[Interface element material]
————

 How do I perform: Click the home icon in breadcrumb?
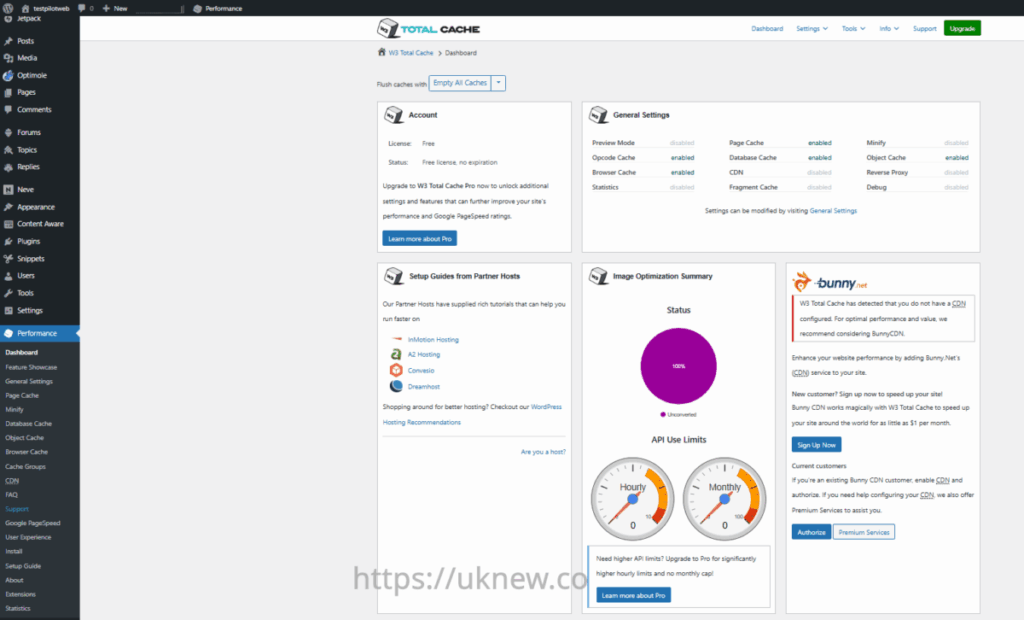381,52
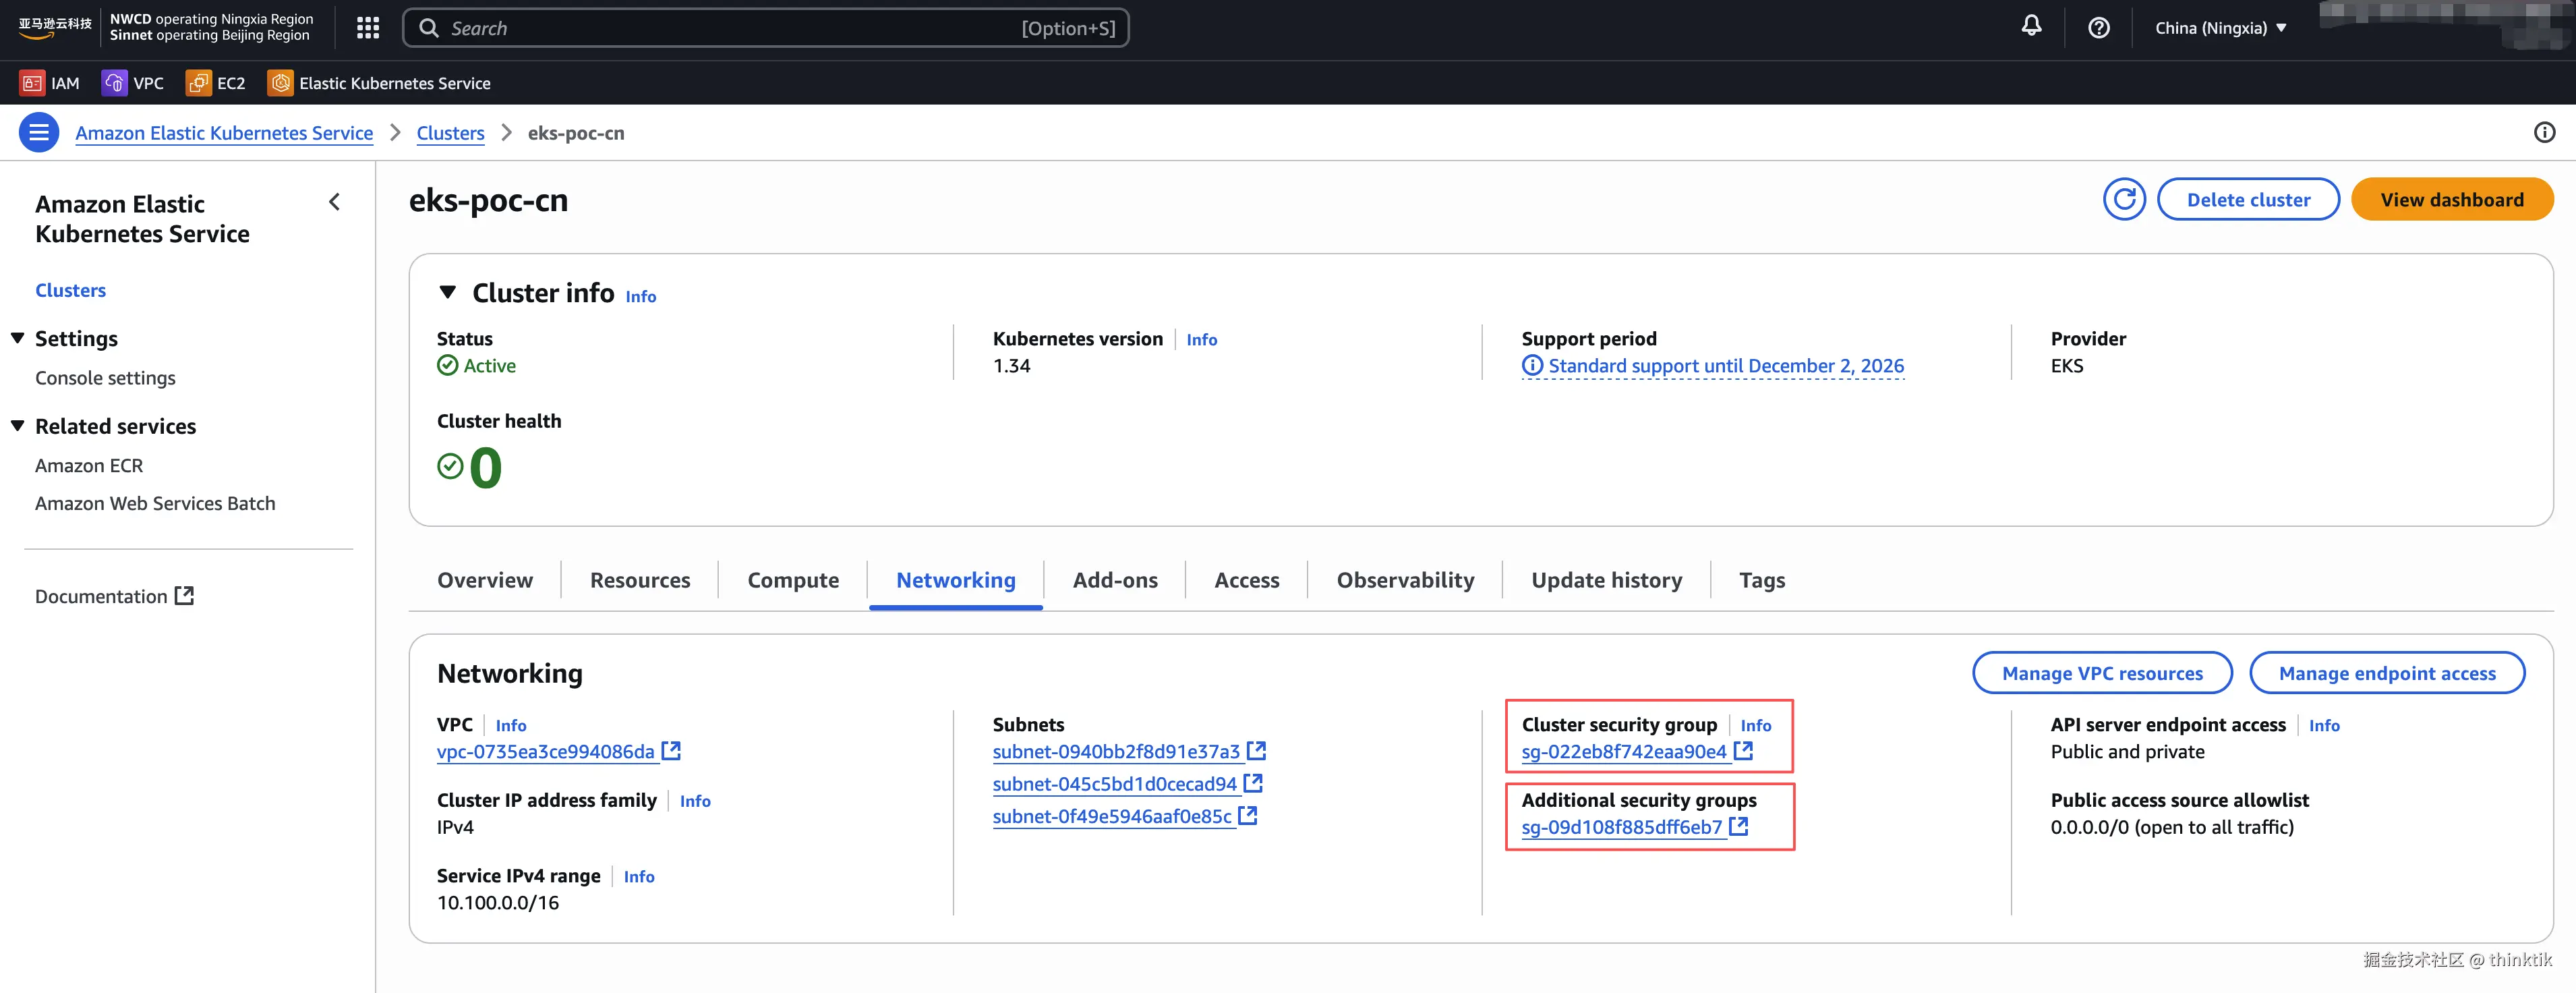The width and height of the screenshot is (2576, 993).
Task: Open cluster security group sg-022eb8f742eaa90e4 link
Action: click(1623, 752)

————

_STATED EXERCISE_
Reproduce every line of the material above word for word, omitting the pictures.

_FULL ANSWER_
 How do I perform: Click the home icon in breadcrumb?
381,52
The width and height of the screenshot is (2576, 993).
Task: Open cluster security group sg-022eb8f742eaa90e4 link
Action: click(1623, 752)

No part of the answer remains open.